Through their privileged network of family and friends of considerable clout and influence, they procured a hapless street trader whom they promised a life of opportunity without acquaintance with why they brought him to the UK to have his kidney harvested for their daughter.

It was upon enquiry about his relationship to them and the consequences of his being a donor that the medical establishment decided against proceeding with a transplant.

How they failed themselves

Rather than mollify and commit to some humane endearment of their prospect, he was left in the care of procurer-middleman Dr Obinna Obeta, who for the grace of the kidney of a donor seemed not to have the capacity of self-reflection and gratitude for the gift of life, once possessed, for which he must have felt entitled than to be grateful to anyone from donor or surgeon.

The prospective donor was mistreated that he ran away and lived rough on the streets of London before handing himself in, to the police where his plight unravelled to the detriment of the so-called privileged, powerful, and moneyed Nigerians.

Meanwhile, the Ekweremadus were already shopping for another person to exploit, from whom to harvest a kidney for their daughter in Turkey, at the time the police pounced on them.

Careless with the caring part

It is my view and hence where my anger stems from, that had the apparent donor been treated with a modicum of respect, dignity, honour, and sense of gratitude, he might well have bought into this kidney transplant transaction, himself convinced the medical personnel, gone through with the exchange, had opportunities along with long-term care and consideration from the Ekweremadus apart from the personal sense of gratitude from their daughter that would have engendered a friendship borne of the gift of life shared.

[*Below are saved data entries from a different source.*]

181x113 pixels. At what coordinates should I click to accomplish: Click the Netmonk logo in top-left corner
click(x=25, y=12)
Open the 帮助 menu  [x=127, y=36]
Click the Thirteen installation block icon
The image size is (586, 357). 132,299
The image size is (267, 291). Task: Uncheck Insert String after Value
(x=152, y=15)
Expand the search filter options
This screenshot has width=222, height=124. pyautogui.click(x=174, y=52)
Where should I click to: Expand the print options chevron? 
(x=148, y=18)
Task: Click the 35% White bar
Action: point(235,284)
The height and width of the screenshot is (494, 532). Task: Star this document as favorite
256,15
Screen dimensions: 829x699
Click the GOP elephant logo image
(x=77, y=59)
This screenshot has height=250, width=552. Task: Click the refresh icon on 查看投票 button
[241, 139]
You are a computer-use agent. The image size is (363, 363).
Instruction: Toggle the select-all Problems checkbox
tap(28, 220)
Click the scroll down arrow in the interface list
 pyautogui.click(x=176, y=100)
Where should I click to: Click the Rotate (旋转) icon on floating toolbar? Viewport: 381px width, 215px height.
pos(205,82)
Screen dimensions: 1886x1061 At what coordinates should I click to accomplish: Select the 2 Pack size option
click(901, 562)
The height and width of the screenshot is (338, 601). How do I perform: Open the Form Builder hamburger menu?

It speaks to the earlier blog that I wrote in 2017 where a doctor and a nurse could have brought someone over from Nigeria to care for their own children and still maltreat that child carer with no sense of reflection or possible consequence on their children. Sometimes, I am just left baffled at the thinking that a carer for your children would be so hopelessly indebted to you that it becomes a licence to abuse them.

Having disregard is costly

What the Ekweremadus facilitated even under desperation and duress for their daughter was both criminal and illegal, they will be consequences and hopefully, lessons for others seeking the help of strangers to learn. From the onset of their arrest through how the case was building up, I personally could not see how they could walk away unscathed as it all seemed underhand, malicious, and seedy.

The words of the Chief Crown Prosecutor present the full indictment of how class, privilege, power, influence, means, and opportunity deludes people into thinking they can get away with it and that there can be no consequences for whatever they do because the people they have brought into their enterprise have nothing but just breath in their nostrils, good enough health, and they are spare parts put on earth for the harvesting to the health and pleasure of their lives and those of their children.

She said, “The convicted defendants showed utter disregard for the victim's welfare, health and well-being and used their considerable influence to a high degree of control throughout, with the victim having limited understanding of what was really going on here.

The disregard for another human being, no matter their status in life can bring you to utter ruin. The Ekweremadus and Dr Obeta would have that to think about as they languish in the restricted confines of His Majesty’s secure accommodations. The irony is that Dr Ike Ekweremadu helped draw up Nigeria’s laws against human trafficking – the mind boggles.